THE MIKVEH

        The Mikveh, or immersion is the obedience ritual one does to honor our LORD and is between that person and God.  When the church separated from the Hebrew way of life, it also lost track of the meaning and significance of baptism. Christian baptism has evolved into several different types of rituals with a broad range of meaning and significance to various sects of Christianity. It has become a message of salvation, of resurrection, to sprinkle, walk, kneel or dunk. 
     The Mikveh or immersion changed to the Christian name of Baptism.  John the Baptist was really Yochanan the Immerser.  In the past, Christian missionaries forced Jewish believers in Yeshua to undergo baptism to become members of their respective churches. Those baptisms required Jews to break from their Jewish roots and their community. Once a Jewish person was baptized as Lutheran or Catholic or Methodist or Baptist, he or she was no longer considered Jewish or able to practice and keep the Torah. Some unscrupulous missionaries were known to pay Jews to undergo baptism.
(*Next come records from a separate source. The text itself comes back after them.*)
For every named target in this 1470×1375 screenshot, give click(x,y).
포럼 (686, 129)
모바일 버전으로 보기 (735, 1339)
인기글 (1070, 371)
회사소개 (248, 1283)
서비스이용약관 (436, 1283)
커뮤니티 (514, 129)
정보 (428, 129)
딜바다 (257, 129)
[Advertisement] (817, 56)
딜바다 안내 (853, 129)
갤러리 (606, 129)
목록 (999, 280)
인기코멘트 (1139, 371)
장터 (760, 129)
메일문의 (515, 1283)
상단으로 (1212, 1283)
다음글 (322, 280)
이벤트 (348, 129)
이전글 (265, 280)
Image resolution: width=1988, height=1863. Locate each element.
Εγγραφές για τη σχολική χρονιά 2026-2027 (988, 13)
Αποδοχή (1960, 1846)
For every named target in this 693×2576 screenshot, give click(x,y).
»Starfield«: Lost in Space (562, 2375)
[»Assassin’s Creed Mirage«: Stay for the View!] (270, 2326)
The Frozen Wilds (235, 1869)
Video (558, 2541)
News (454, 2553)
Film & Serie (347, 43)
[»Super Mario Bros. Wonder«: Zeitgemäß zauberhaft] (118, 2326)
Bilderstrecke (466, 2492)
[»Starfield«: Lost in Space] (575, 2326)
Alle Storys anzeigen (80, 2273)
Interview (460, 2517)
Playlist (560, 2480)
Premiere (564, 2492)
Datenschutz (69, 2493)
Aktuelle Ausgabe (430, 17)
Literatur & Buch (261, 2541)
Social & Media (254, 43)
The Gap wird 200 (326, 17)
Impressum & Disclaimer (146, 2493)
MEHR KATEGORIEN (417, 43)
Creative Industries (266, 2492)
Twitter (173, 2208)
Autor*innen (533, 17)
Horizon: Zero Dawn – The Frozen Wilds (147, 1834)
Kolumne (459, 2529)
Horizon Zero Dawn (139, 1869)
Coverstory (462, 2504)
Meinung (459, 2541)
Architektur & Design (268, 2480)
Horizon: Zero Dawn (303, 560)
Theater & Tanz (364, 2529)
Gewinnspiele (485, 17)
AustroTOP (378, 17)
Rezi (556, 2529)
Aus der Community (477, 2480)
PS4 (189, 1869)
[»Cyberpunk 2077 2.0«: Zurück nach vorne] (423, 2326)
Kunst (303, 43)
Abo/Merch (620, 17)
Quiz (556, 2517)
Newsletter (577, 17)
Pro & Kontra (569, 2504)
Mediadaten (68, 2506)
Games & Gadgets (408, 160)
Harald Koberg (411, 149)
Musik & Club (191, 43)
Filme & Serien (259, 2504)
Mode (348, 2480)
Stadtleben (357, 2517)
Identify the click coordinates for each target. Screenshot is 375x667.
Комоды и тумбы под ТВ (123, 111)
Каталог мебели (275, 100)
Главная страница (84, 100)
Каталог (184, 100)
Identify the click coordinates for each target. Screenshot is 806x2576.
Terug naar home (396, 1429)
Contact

     Yeshua walked into the waters, and He became the Living Water.  A Mikveh is a change of status - a change of our lives into the direction of Yeshua.  In Jewish practice, immersion into a pool of water (called a mikvah) indicates such a change in status. For example, a ceremonially unclean person immerses to change from a state of ritual impurity to one of purity.The Mikveh has many parts:  It instructs the person to place himself or herself in a radically different physical environment--in water rather than air. This leaves the person submerged in a suspended way without breathing--substituting the usual forward moving nature and stride that is his or her waking movements with a weightlessness, a detachment from the previous environment. Individuality, personal interests, and most important our ego--all are submerged into the Living Waters. Ritual immersion is the total submersion of the entire body in a pool of water. The water can not be stagnant and must be running in and out.  Traditionally, the mikveh was used by both men and women to regain ritual purity after various events, according to regulations laid down in the Torah and in classical rabbinical literature.  
     The Mikveh gives us a status to teshuva, or to return. What are we returning to? We are returning to that which we were never meant to leave, the Living Torah.
Hosea 14:1 ‘Return, O Israel, to the Lord your God, For you have stumbled because of your iniquity.’
Zechariah 1:3 ‘Therefore say to them, ‘Thus says the Lord of hosts, “Return to Me,” declares the Lord of hosts, “that I may return to you,” says the Lord of hosts.’
Nehemiah 1:9 ‘But if you return to Me and keep My commandments and do them, though those of you who have been scattered were in the most remote part of the heavens, I will gather them from there and will bring them to the place where I have chosen to cause My name to dwell.’
Job 22:23 ‘If you return to the Almighty, you will be restored; If you remove unrighteousness far from your tent,’
Jeremiah 24:7 ‘I will give them a heart to know Me, for I am the Lord; and they will be My people, and I will be their God, for they will return to Me with their whole heart.’
Lamentations 3:40 ‘Let us examine and probe our ways, and let us return to the Lord.’
Hosea 6:1 ’Come, let us return to the Lord. For He has torn us, but He will heal us;He has wounded us, but He will bandage us.'
     Today, we Mikveh to immerse into cleanliness, for a status change, and to immerse out lives into obedience with Yeshua.